Material provided:
────────────────────────────────────────

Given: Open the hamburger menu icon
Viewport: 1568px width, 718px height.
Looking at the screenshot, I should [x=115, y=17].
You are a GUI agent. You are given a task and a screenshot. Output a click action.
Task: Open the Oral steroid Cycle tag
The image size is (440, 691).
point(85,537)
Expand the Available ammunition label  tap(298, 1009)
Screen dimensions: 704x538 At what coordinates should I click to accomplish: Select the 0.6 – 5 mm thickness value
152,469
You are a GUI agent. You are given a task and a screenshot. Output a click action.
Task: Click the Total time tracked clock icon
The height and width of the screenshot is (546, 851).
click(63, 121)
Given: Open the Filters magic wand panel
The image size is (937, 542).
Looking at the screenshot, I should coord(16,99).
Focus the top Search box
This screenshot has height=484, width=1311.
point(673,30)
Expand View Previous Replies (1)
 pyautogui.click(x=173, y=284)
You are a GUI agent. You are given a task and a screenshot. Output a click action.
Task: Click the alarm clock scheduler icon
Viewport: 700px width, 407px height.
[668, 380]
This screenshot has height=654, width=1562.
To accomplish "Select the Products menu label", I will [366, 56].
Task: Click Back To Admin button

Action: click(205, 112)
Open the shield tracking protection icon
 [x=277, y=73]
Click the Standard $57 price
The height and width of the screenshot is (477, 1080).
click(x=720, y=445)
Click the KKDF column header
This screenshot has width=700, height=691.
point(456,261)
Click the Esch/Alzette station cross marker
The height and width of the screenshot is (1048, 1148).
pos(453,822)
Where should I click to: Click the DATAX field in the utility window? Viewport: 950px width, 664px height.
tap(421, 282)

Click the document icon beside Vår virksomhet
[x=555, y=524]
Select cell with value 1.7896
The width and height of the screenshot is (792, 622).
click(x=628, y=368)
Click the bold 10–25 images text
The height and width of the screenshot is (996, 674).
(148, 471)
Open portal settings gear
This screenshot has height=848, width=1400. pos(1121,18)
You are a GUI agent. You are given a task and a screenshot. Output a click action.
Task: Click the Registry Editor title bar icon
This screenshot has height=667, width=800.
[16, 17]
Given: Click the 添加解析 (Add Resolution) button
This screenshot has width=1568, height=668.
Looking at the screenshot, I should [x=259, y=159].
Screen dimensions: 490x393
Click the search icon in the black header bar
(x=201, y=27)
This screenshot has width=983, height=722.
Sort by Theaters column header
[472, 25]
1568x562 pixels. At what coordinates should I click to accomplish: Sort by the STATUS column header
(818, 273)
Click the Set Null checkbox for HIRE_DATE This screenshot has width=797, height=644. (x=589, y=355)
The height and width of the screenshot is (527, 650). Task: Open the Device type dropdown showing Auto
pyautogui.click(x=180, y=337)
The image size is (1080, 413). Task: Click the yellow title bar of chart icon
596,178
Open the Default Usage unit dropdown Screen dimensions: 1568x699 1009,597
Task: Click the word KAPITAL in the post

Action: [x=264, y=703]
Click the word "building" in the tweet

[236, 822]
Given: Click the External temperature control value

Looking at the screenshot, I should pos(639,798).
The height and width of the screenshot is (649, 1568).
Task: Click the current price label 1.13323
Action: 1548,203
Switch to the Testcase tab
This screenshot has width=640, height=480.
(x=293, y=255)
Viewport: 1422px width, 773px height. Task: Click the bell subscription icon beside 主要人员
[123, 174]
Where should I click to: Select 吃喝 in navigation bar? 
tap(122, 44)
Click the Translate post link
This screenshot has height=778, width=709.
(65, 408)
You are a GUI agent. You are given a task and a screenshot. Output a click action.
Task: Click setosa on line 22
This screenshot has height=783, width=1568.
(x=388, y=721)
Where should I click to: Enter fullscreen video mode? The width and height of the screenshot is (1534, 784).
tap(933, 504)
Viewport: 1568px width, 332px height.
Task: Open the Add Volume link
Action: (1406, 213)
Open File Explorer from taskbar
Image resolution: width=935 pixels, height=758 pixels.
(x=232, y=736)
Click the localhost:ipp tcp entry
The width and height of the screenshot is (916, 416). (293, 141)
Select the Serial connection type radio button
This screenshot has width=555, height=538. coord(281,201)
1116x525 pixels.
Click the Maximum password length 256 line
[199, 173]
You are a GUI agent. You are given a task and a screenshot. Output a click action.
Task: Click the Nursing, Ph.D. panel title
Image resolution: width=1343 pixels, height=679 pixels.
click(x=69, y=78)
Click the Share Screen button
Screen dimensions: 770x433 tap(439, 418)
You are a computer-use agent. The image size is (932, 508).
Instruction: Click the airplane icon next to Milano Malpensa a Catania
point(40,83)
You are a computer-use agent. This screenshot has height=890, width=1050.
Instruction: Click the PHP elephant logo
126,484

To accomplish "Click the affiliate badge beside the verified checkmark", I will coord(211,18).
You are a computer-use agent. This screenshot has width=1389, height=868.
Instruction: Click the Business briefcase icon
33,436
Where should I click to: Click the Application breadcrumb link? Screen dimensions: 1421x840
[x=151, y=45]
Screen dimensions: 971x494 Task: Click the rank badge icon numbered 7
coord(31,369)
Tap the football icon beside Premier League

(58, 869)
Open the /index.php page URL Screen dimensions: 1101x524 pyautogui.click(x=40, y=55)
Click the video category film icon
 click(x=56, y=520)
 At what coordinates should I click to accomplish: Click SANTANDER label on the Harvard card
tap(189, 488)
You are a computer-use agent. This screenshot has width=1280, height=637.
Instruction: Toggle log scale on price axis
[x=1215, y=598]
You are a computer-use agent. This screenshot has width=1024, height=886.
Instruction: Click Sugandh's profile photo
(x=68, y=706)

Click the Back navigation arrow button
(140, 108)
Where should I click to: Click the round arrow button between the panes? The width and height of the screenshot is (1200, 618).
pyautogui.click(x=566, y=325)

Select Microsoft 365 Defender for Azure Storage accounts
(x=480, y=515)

────────────────────────────────────────

Required action: Write out the whole listing again, keeping every character as it is.

Solution:
Given: Open the hamburger menu icon
Viewport: 1568px width, 718px height.
Looking at the screenshot, I should [x=115, y=17].
You are a GUI agent. You are given a task and a screenshot. Output a click action.
Task: Open the Oral steroid Cycle tag
The image size is (440, 691).
point(85,537)
Expand the Available ammunition label  tap(298, 1009)
Screen dimensions: 704x538 At what coordinates should I click to accomplish: Select the 0.6 – 5 mm thickness value
152,469
You are a GUI agent. You are given a task and a screenshot. Output a click action.
Task: Click the Total time tracked clock icon
The height and width of the screenshot is (546, 851).
click(63, 121)
Given: Open the Filters magic wand panel
The image size is (937, 542).
Looking at the screenshot, I should coord(16,99).
Focus the top Search box
This screenshot has height=484, width=1311.
point(673,30)
Expand View Previous Replies (1)
 pyautogui.click(x=173, y=284)
You are a GUI agent. You are given a task and a screenshot. Output a click action.
Task: Click the alarm clock scheduler icon
Viewport: 700px width, 407px height.
[668, 380]
This screenshot has height=654, width=1562.
To accomplish "Select the Products menu label", I will [366, 56].
Task: Click Back To Admin button

Action: click(205, 112)
Open the shield tracking protection icon
 [x=277, y=73]
Click the Standard $57 price
The height and width of the screenshot is (477, 1080).
click(x=720, y=445)
Click the KKDF column header
This screenshot has width=700, height=691.
point(456,261)
Click the Esch/Alzette station cross marker
The height and width of the screenshot is (1048, 1148).
pos(453,822)
Where should I click to: Click the DATAX field in the utility window? Viewport: 950px width, 664px height.
tap(421, 282)

Click the document icon beside Vår virksomhet
[x=555, y=524]
Select cell with value 1.7896
The width and height of the screenshot is (792, 622).
click(x=628, y=368)
Click the bold 10–25 images text
The height and width of the screenshot is (996, 674).
(148, 471)
Open portal settings gear
This screenshot has height=848, width=1400. pos(1121,18)
You are a GUI agent. You are given a task and a screenshot. Output a click action.
Task: Click the Registry Editor title bar icon
This screenshot has height=667, width=800.
[16, 17]
Given: Click the 添加解析 (Add Resolution) button
This screenshot has width=1568, height=668.
Looking at the screenshot, I should [x=259, y=159].
Screen dimensions: 490x393
Click the search icon in the black header bar
(x=201, y=27)
This screenshot has width=983, height=722.
Sort by Theaters column header
[472, 25]
1568x562 pixels. At what coordinates should I click to accomplish: Sort by the STATUS column header
(818, 273)
Click the Set Null checkbox for HIRE_DATE This screenshot has width=797, height=644. (x=589, y=355)
The height and width of the screenshot is (527, 650). Task: Open the Device type dropdown showing Auto
pyautogui.click(x=180, y=337)
The image size is (1080, 413). Task: Click the yellow title bar of chart icon
596,178
Open the Default Usage unit dropdown Screen dimensions: 1568x699 1009,597
Task: Click the word KAPITAL in the post

Action: [x=264, y=703]
Click the word "building" in the tweet

[236, 822]
Given: Click the External temperature control value

Looking at the screenshot, I should pos(639,798).
The height and width of the screenshot is (649, 1568).
Task: Click the current price label 1.13323
Action: 1548,203
Switch to the Testcase tab
This screenshot has width=640, height=480.
(x=293, y=255)
Viewport: 1422px width, 773px height. Task: Click the bell subscription icon beside 主要人员
[123, 174]
Where should I click to: Select 吃喝 in navigation bar? 
tap(122, 44)
Click the Translate post link
This screenshot has height=778, width=709.
(65, 408)
You are a GUI agent. You are given a task and a screenshot. Output a click action.
Task: Click setosa on line 22
This screenshot has height=783, width=1568.
(x=388, y=721)
Where should I click to: Enter fullscreen video mode? The width and height of the screenshot is (1534, 784).
tap(933, 504)
Viewport: 1568px width, 332px height.
Task: Open the Add Volume link
Action: (1406, 213)
Open File Explorer from taskbar
Image resolution: width=935 pixels, height=758 pixels.
(x=232, y=736)
Click the localhost:ipp tcp entry
The width and height of the screenshot is (916, 416). (293, 141)
Select the Serial connection type radio button
This screenshot has width=555, height=538. coord(281,201)
1116x525 pixels.
Click the Maximum password length 256 line
[199, 173]
You are a GUI agent. You are given a task and a screenshot. Output a click action.
Task: Click the Nursing, Ph.D. panel title
Image resolution: width=1343 pixels, height=679 pixels.
click(x=69, y=78)
Click the Share Screen button
Screen dimensions: 770x433 tap(439, 418)
You are a computer-use agent. The image size is (932, 508).
Instruction: Click the airplane icon next to Milano Malpensa a Catania
point(40,83)
You are a computer-use agent. This screenshot has height=890, width=1050.
Instruction: Click the PHP elephant logo
126,484

To accomplish "Click the affiliate badge beside the verified checkmark", I will coord(211,18).
You are a computer-use agent. This screenshot has width=1389, height=868.
Instruction: Click the Business briefcase icon
33,436
Where should I click to: Click the Application breadcrumb link? Screen dimensions: 1421x840
[x=151, y=45]
Screen dimensions: 971x494 Task: Click the rank badge icon numbered 7
coord(31,369)
Tap the football icon beside Premier League

(58, 869)
Open the /index.php page URL Screen dimensions: 1101x524 pyautogui.click(x=40, y=55)
Click the video category film icon
 click(x=56, y=520)
 At what coordinates should I click to accomplish: Click SANTANDER label on the Harvard card
tap(189, 488)
You are a computer-use agent. This screenshot has width=1280, height=637.
Instruction: Toggle log scale on price axis
[x=1215, y=598]
You are a computer-use agent. This screenshot has width=1024, height=886.
Instruction: Click Sugandh's profile photo
(x=68, y=706)

Click the Back navigation arrow button
(140, 108)
Where should I click to: Click the round arrow button between the panes? The width and height of the screenshot is (1200, 618).
pyautogui.click(x=566, y=325)

Select Microsoft 365 Defender for Azure Storage accounts
(x=480, y=515)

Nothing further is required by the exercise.